En revanche, qu'en sera-t-il la prochaine campagne ? Les courbes montrent un léger fléchissement des cotations sortie usine mais elles restent très élevées. "Si les prix restent à de tels niveaux en mai prochain, la question de la rentabilité des cultures va se poser." 
Exemples chiffrés
Pour mieux s'en rendre compte, Yoann Ginestière conseille aux agriculteurs de ramener le prix des engrais à l'unité (U) d'azote. "En 2019, nous étions à 1€ l'U, en 2020 à 0,90€/U et en 2021-début 2022 à +2€/U."  Dès lors, il est aisé de réaliser des petits calculs avec le prix des céréales pour déterminer le résultat net (ce dernier est considéré satisfaisant lorsqu'il est supérieur à 120€/ha).
En blé tendre d'abord, à partir des résultats de 45 parcelles inscrites dans le réseau DESCINN(1), avec une moyenne de production de 5,7 t/ha pour un total de 161 U/ha et des charges moyennes de 812€/ha (hors engrais) :
- 2019 : avec l'unité d'azote à 1€ et le prix du blé à 180€/t, le résultat net était de 53€/ha.
- 2021: l'unité d'azote (achetée donc en 2020 ) à 0,9€ et le blé à 220€/t, le résultat net était de 297€/ha.
Pour conserver ce niveau de résultat en 2022 avec un coût de l'azote entre 1,9€ et 2€, la tonne de blé tendre devrait être vendue entre 230 et 240€.
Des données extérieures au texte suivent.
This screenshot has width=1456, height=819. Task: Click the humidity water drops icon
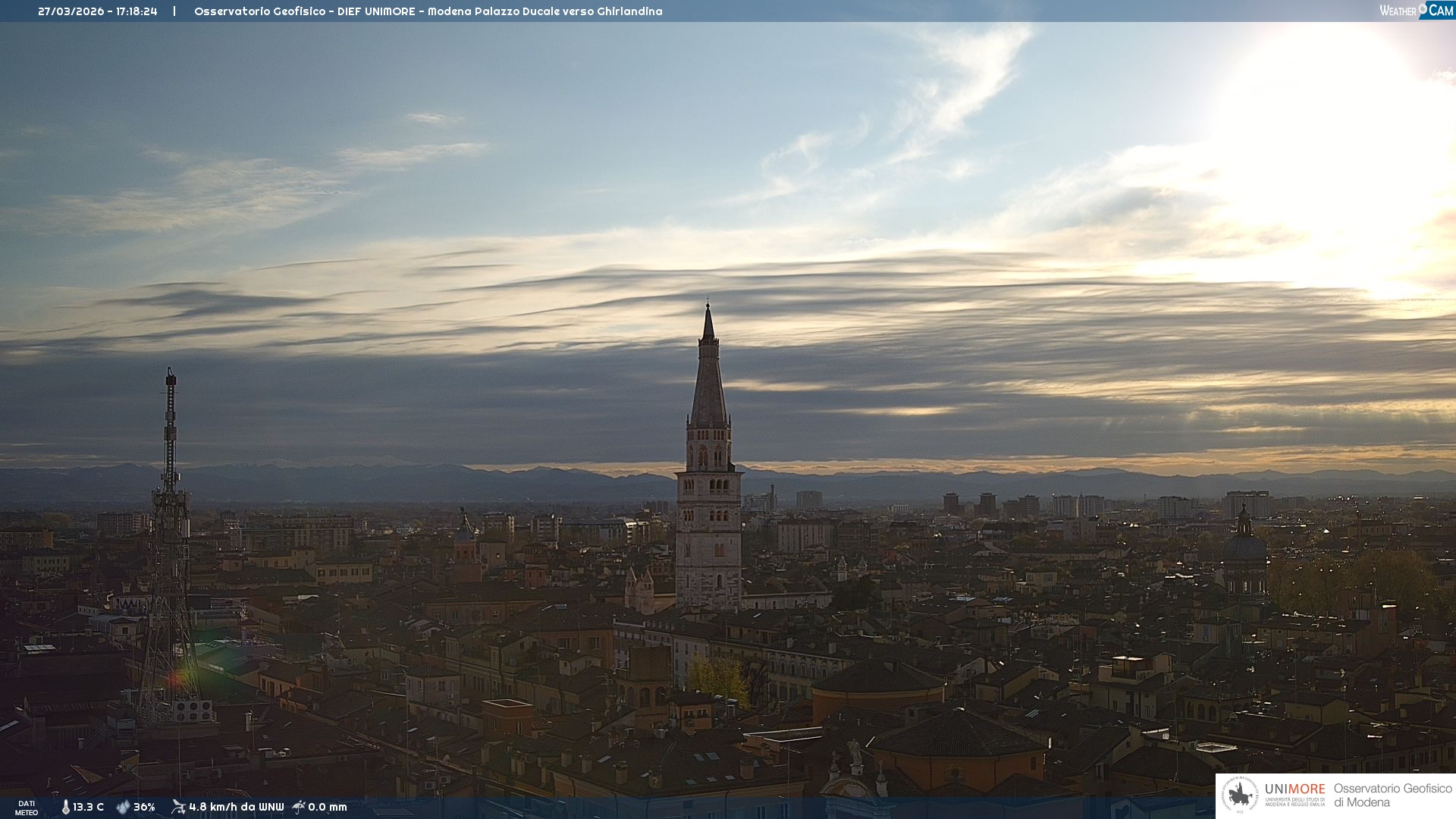(123, 807)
En maïs grain non irrigué, toujours à partir des résultats du réseau DESCINN, avec une production moyenne de 6,6 t/ha, 119 U/ha et des charges moyennes à 1 042€/ha (hors engrais) :
- 2019 : avec l'unité d'azote à 1€ et le prix du maïs à 155€/t, le résultat net était de -138€/ha.
- en 2021 : avec l'unité à 0,9€ et le maïs à 210€/t, le résultat net était de 429€/ha.
Pour conserver un résultat net similaire à 2021, en 2022, la tonne de maïs devrait être vendue entre 220 et 230€/t.
Une prise de risque de plus en plus importante
Si l'inflation des engrais persiste, le prix des céréales devra augmenter pour maintenir la rémunération des agriculteurs. Cependant, il n'en reste pas moins qu'entre les à-coups climatiques, l'instabilité des marchés en tout genre (prix de l'acier, du pétrole...) et la suspension de nombreuses matières actives, la prise de risque pour les agriculteurs devient de plus en plus importante. " Avec des fertilisants à ces prix, l'investissement va devenir très important avec, en raison du changement climatique notamment, une mauvaise chance accrue d'avoir un rendement à peine satisfaisant voire médiocre." Bien que le conseiller, ni personne, n'ait en sa possession une boule de cristal, il apparaît évident que le prix des céréales seul ne suffira pas à maintenir le revenu des exploitations.

1 : DESCINN : Développement et Étude de Systèmes de Cultures INNovants est un réseau de fermes innovantes de la région Auvergne, hors Cantal.